Google’s Will Smith Double and the Crunchy AI Spaghetti

On Tuesday, Google launched Veo 3, a new AI video synthesis model that introduces a breakthrough in AI video generation: the synchronization of audio tracks with video. Between 2022 and 2024, early AI video generators could create silent, short-duration clips. However, Veo 3 can now deliver eight-second high-definition video clips complete with voices, dialogue, and sound effects.

In light of this advancement, many are curious about Veo 3's ability to simulate Oscar-winning actor Will Smith consuming spaghetti. This interest stems from March 2023, when an early example using an open-source model called ModelScope went viral for its comedic imperfections. The portrayal of "AI Will Smith" eating spaghetti became iconic, even leading to a parody by Smith himself in February 2024.

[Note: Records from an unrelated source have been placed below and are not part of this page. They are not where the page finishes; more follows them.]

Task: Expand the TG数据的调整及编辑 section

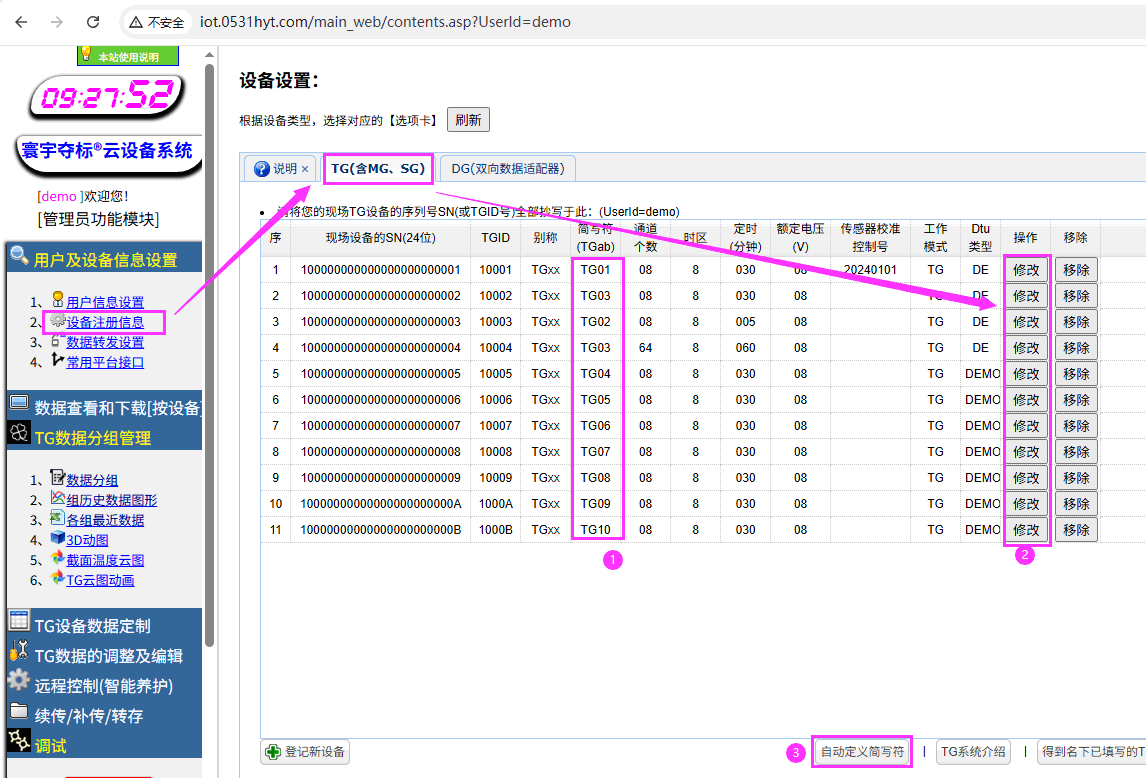Action: tap(108, 656)
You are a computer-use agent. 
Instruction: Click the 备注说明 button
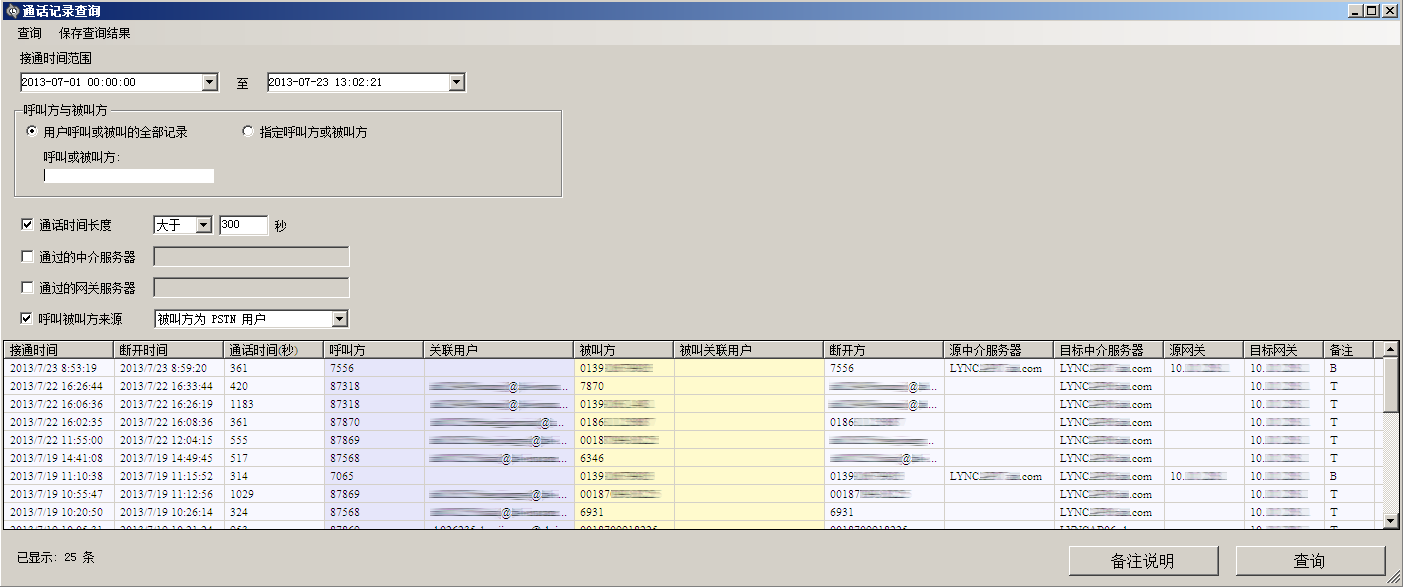point(1143,561)
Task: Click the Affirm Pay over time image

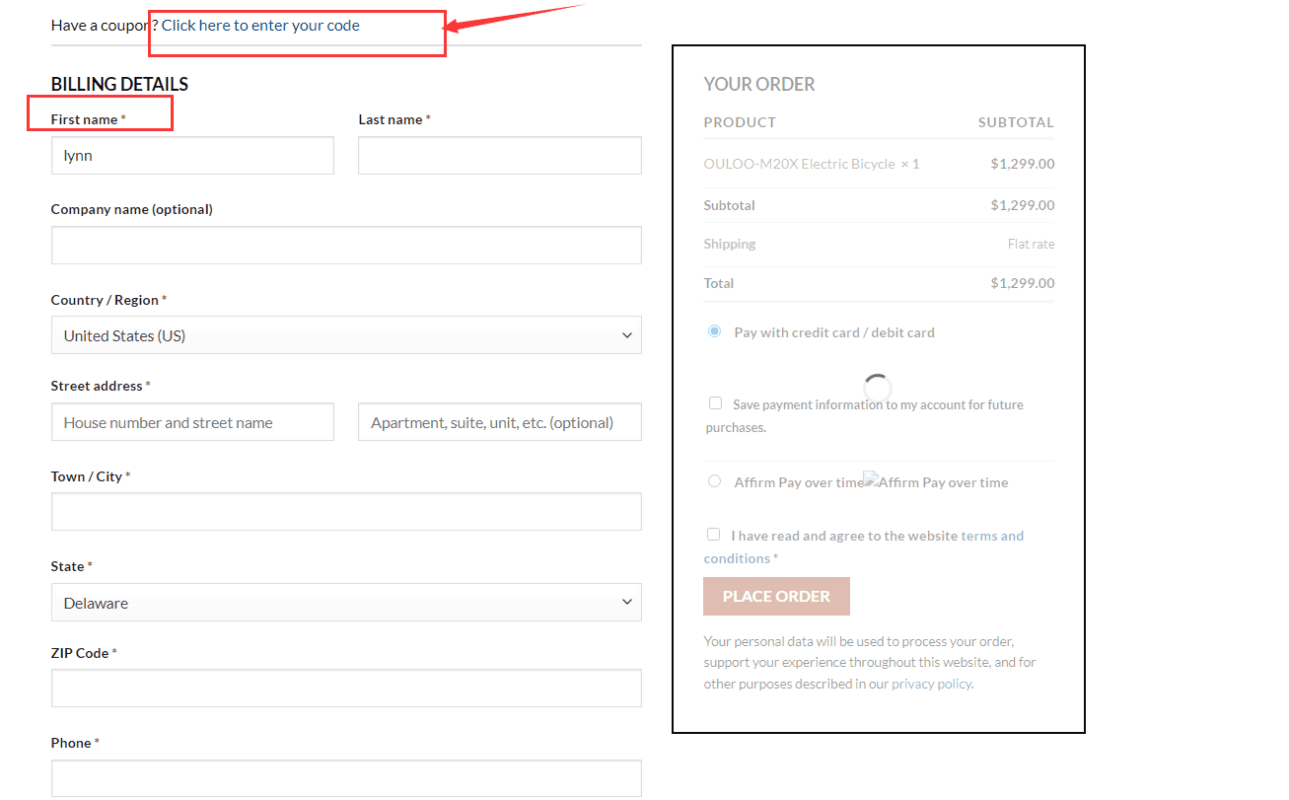Action: pyautogui.click(x=935, y=482)
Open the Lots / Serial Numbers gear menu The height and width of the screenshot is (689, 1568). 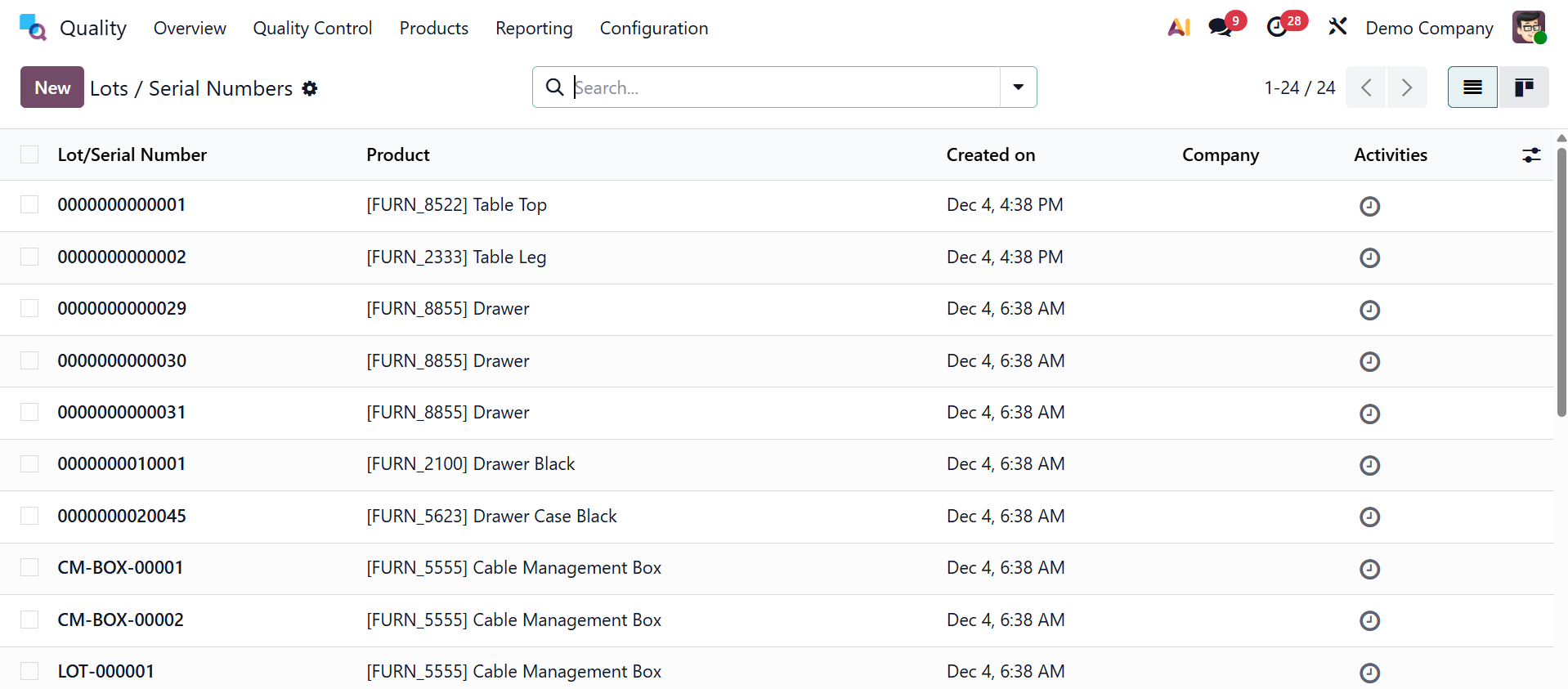click(310, 88)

Notably, the ModelScope's rendition wasn't the most sophisticated execution available at the time. Another AI video generator, Gen-2 from Runway, had achieved better results but wasn’t as famous due to lack of public access. The ModelScope video lived on as humorous reference material for AI video progression.

This week, AI app developer Javi Lopez tested Veo 3 with the now-famous "Smith eating spaghetti" scenario, sharing his results online. Interestingly, the video’s soundtrack featured a distinctive crunching sound during the imagined meal. This odd audio anomaly is attributed to Veo 3's algorithmic reliance on training data that disproportionately included crunching sound effects associated with chewing.

In a personal test of Veo 3, using the prompt "A black man eating spaghetti," the system produced a similar crunchy sound, showcasing the experimental nature of Veo 3’s audio capabilities. This might be due to content filters blocking the likeness of Will Smith. Nonetheless, the results mirrored Lopez’s findings, highlighting the sound synthesis challenges.

Veo 3's potential doesn't end there—the model can generate coherent dialogues and music. Examples on social media demonstrate its ability to create lifelike scenarios, such as a man singing a comedic opera about eating spaghetti. This leap marks a notable progression from 2023 and suggests AI video technology will continue evolving, touching cultural and ethical fronts as it advances.

Interestingly, while current celebrity likeness filters limit certain possibilities in Veo 3, the model represents a step toward a future where virtually any scene or scenario could be fabricated with unprecedented realism. This progression brings to mind discussions about the "cultural singularity," where AI blurs the lines of media reality.

In conclusion, as AI video models become increasingly sophisticated, the balance between technological possibilities and ethical considerations remains crucial. Veo 3 exemplifies both the remarkable growth of AI media technology and the humorous challenges that still persist. Be on the lookout for more detailed examinations of AI's trajectory in future explorations. Bon appétit!